C-Reactive Protein And Risk Of Lung Cancer: A Pooled Analysis Of 20 Prospective Cohorts

David MULLER, Imperial College London, United Kingdom
HODGE A. 2 , SEVERI G. 3 , CAI Q. 4 , MEYER K. 5 , GRANKVIST K. 6 , LANGHAMMER A. 7 , BRENNAN P. 8 , JOHANSSON M. 8

1 School of Public Health, Imperial College London, United Kingdom
2 Cancer Council Victoria, Melbourne, Australia
3 Human Genetics Foundation, Turin, Italy
4 Vanderbilt University Medical Center, Nashville, TN, United States
5 Bevital, Bergen, Norway
6 Umea University, Umea, Sweden
7 Norwegian University of Science and Technology, Trondheim, Norway
8 Genetic Epidemiology Group, International Agency for Research on Cancer, Lyon, France

Background: Inflammation may have an important role in the etiology of lung cancer, and several studies have reported that C-reactive protein (CRP) is associated with risk of lung cancer. To clarify this association, we conducted a pooled analysis of CRP and lung cancer risk using data from 20 prospective cohort studies.

Methods: Within the NCI Cohort Consortium, we designed a prospective nested case-control study. Controls were selected from appropriate risk sets and were matched to cases on smoking status, sex, and age at blood draw. This analysis included 5,299 case-control pairs nested within 20 cohorts. Rate ratios (RR) and their 95% confidence intervals associated with a doubling in concentration of CRP were estimated using conditional logistic regression models.
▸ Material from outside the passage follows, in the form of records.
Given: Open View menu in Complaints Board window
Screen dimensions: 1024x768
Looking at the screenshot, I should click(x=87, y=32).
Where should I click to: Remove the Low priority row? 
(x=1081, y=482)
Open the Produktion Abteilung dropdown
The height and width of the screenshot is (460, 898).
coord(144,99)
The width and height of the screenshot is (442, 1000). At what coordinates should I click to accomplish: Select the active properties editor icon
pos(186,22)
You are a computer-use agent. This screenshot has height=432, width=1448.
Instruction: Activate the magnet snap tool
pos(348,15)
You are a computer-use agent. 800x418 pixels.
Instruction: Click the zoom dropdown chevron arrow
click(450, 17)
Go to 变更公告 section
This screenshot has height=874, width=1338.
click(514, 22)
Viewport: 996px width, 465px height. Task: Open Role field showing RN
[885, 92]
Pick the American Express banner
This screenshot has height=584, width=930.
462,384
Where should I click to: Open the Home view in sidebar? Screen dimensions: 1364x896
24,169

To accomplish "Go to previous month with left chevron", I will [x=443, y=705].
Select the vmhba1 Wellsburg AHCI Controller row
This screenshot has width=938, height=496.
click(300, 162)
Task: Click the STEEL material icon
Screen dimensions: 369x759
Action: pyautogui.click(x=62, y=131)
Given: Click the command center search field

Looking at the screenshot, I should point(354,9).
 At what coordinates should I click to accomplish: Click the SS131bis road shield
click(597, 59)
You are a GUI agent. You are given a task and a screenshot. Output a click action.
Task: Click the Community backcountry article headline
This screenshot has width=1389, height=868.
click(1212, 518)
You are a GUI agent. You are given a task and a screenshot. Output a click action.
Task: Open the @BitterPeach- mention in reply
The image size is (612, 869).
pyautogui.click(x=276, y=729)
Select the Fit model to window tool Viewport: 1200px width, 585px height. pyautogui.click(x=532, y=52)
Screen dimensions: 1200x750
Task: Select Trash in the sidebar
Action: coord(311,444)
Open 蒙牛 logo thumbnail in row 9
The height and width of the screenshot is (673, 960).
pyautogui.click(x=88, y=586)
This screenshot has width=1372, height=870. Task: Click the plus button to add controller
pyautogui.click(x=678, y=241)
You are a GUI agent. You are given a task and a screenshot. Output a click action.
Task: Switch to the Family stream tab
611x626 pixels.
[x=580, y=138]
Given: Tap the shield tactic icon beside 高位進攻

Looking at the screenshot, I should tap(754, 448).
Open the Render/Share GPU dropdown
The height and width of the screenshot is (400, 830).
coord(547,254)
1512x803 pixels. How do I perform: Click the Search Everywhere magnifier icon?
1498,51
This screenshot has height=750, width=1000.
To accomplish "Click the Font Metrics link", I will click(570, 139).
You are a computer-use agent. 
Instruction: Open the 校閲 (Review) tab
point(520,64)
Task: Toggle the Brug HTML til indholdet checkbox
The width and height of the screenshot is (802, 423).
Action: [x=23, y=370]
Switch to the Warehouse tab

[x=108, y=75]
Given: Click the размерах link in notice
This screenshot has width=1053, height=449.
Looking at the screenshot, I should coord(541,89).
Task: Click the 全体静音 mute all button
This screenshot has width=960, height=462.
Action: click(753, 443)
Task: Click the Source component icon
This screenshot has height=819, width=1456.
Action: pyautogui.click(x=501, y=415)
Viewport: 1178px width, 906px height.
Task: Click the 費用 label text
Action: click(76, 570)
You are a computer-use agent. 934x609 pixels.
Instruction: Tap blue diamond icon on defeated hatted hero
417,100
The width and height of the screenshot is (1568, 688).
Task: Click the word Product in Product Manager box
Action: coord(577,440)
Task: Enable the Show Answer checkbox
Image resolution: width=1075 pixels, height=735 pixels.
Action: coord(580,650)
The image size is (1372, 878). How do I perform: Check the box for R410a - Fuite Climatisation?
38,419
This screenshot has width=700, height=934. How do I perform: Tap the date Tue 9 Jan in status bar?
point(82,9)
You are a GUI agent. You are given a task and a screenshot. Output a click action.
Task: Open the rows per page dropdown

Results: Overall, higher circulating CRP was associated with an increased risk of lung cancer (RR 1.05, 95% CI [1.03, 1.08]). This association varied strongly by smoking status (p-heterogeneity < 0.01), being similar for current (1.09 [1.05, 1.13]) and former smokers (1.09 [1.04, 1.14]), but not for never smokers (0.95 [0.91, 1.00]). The association was strongest for cancers diagnosed less than 2 years after blood draw (1.21 [1.13, 1.29], p-heterogeneity < 0.01), and weakened as time between blood draw and diagnosis increased. The association was similar across all histological subtypes, with the exception of adenocarcinoma for which we observed no association.

Conclusions: CRP is associated with risk of lung cancer. The fact that the association is restricted to ever-smokers, and is most prominent for cancers diagnosed in the first 2 years of follow-up, strongly suggests that CRP is not a causal risk factor, but rather a distal marker of disease.